Not necessarily. Many EM-IM residents successfully participate in research during residency without an advanced degree. However, if you’re strongly interested in a research-intensive career, options include:
- Institution-sponsored research certificates or short courses
- Online biostatistics or epidemiology coursework
- A dedicated research or MPH year (less common, but possible in some programs)
Discuss your long-term goals with mentors to decide whether additional formal training is worthwhile.
4. How can I balance EM shifts, ward months, and research without burning out?
Strategies include:
- Choosing projects with flexible timelines (e.g., retrospective studies)
- Scheduling research tasks in small, regular blocks (1–2 hours, 2–3 times per week)
- Using lighter rotations or elective time for concentrated project work
- Sharing the workload on multi-resident projects
- Being realistic about your capacity and saying “no” to extra projects that don’t align with your goals
Sustainable pacing is more important than overcommitting and stalling out.

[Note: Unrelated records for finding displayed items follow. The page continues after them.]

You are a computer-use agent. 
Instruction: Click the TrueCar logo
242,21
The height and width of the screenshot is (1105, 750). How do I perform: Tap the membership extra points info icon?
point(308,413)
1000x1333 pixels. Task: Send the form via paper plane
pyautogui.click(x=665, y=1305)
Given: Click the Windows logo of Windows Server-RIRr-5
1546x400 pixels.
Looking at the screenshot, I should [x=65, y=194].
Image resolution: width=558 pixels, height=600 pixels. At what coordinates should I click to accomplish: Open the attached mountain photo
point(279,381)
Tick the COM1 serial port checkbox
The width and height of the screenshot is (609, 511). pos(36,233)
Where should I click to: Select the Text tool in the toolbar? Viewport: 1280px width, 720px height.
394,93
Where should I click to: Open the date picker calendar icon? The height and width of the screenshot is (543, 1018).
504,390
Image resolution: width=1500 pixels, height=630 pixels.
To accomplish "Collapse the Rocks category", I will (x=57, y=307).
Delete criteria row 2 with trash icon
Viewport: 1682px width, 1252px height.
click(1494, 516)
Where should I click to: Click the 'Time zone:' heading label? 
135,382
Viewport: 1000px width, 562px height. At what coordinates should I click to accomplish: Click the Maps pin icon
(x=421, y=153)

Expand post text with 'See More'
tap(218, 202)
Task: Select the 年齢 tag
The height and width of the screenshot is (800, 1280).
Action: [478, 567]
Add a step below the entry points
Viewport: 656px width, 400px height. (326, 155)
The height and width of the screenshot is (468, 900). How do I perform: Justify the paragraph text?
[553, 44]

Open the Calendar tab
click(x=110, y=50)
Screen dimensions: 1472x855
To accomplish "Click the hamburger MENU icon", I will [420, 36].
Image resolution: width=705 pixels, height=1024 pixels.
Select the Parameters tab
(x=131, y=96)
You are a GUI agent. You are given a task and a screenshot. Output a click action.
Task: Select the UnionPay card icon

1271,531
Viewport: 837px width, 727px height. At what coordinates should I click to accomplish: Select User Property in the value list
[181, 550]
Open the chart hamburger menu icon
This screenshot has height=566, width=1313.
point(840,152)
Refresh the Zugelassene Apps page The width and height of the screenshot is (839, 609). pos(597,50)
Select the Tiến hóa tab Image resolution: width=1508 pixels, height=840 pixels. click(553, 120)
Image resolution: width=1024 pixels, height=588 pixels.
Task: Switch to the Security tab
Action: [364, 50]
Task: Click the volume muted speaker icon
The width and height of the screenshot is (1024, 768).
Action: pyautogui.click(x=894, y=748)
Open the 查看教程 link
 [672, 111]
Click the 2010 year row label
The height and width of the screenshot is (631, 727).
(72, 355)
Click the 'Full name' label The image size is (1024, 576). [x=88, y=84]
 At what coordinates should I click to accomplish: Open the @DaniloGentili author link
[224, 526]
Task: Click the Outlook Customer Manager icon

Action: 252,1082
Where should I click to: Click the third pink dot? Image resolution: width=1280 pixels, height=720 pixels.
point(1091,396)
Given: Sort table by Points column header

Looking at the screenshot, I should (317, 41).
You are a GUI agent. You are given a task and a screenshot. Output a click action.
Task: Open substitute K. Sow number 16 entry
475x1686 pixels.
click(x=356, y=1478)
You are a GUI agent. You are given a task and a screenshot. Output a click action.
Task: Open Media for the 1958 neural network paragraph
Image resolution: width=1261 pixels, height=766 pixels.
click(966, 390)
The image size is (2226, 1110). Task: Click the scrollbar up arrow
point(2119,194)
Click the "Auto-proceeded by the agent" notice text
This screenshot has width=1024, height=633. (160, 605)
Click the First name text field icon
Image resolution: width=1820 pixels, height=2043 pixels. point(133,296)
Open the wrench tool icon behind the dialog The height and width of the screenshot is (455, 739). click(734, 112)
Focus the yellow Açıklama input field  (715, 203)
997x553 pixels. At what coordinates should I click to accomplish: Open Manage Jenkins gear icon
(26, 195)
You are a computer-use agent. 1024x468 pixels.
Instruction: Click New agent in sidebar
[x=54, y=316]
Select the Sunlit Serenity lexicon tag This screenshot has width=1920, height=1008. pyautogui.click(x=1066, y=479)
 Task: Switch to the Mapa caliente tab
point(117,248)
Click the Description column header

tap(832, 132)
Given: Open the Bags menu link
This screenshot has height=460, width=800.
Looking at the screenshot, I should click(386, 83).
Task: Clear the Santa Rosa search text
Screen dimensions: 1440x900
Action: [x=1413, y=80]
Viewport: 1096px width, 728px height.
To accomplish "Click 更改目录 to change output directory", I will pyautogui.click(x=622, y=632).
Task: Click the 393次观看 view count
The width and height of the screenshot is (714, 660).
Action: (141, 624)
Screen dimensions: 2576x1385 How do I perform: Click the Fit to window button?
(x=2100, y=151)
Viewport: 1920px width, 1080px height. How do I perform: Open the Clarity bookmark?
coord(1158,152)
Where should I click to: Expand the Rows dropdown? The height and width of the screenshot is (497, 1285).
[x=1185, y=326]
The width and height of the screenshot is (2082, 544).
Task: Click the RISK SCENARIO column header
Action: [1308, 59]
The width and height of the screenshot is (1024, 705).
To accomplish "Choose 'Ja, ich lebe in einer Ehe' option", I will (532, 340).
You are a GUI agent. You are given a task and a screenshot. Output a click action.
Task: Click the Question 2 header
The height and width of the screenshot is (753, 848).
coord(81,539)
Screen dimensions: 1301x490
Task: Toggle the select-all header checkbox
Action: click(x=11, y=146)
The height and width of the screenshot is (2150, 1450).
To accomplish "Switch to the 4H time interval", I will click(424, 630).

By approaching research during residency with a clear plan, strong mentorship, and a focus on feasible, high-yield projects, a Caribbean IMG in an Emergency Medicine–Internal Medicine combined program can build a powerful academic profile. Your dual training offers a natural platform for impactful resident research projects—use it to shape a career that spans acute care, longitudinal medicine, and meaningful contributions to the scientific and educational community.